*** Begin section ***

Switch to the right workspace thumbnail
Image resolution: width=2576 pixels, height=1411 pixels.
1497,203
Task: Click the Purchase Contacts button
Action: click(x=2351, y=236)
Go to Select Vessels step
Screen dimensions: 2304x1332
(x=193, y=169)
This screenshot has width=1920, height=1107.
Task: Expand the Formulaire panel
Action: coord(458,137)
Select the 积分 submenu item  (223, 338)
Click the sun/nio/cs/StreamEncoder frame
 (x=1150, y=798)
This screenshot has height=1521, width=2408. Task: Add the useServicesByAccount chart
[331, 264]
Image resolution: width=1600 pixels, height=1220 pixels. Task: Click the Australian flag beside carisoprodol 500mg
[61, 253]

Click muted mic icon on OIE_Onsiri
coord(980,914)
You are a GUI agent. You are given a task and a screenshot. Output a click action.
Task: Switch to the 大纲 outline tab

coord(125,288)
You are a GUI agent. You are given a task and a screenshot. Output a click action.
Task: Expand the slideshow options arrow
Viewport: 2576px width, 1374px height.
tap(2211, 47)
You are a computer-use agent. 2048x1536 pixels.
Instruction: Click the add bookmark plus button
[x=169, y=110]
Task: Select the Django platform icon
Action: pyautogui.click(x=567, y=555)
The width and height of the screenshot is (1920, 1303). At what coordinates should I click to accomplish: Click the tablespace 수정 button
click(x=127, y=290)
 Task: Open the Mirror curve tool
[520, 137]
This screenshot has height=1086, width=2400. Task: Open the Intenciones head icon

*** End section ***

**EXERCISE DIRECTIONS**
In the answer, restate word for word each line from the one with "Select the 积分" through the end of the material above.

**SOLVED PROBLEM**
Select the 积分 submenu item  (223, 338)
Click the sun/nio/cs/StreamEncoder frame
 (x=1150, y=798)
This screenshot has height=1521, width=2408. Task: Add the useServicesByAccount chart
[331, 264]
Image resolution: width=1600 pixels, height=1220 pixels. Task: Click the Australian flag beside carisoprodol 500mg
[61, 253]

Click muted mic icon on OIE_Onsiri
coord(980,914)
You are a GUI agent. You are given a task and a screenshot. Output a click action.
Task: Switch to the 大纲 outline tab

coord(125,288)
You are a GUI agent. You are given a task and a screenshot. Output a click action.
Task: Expand the slideshow options arrow
Viewport: 2576px width, 1374px height.
tap(2211, 47)
You are a computer-use agent. 2048x1536 pixels.
Instruction: Click the add bookmark plus button
[x=169, y=110]
Task: Select the Django platform icon
Action: pyautogui.click(x=567, y=555)
The width and height of the screenshot is (1920, 1303). At what coordinates should I click to accomplish: Click the tablespace 수정 button
click(x=127, y=290)
 Task: Open the Mirror curve tool
[520, 137]
This screenshot has height=1086, width=2400. Task: Open the Intenciones head icon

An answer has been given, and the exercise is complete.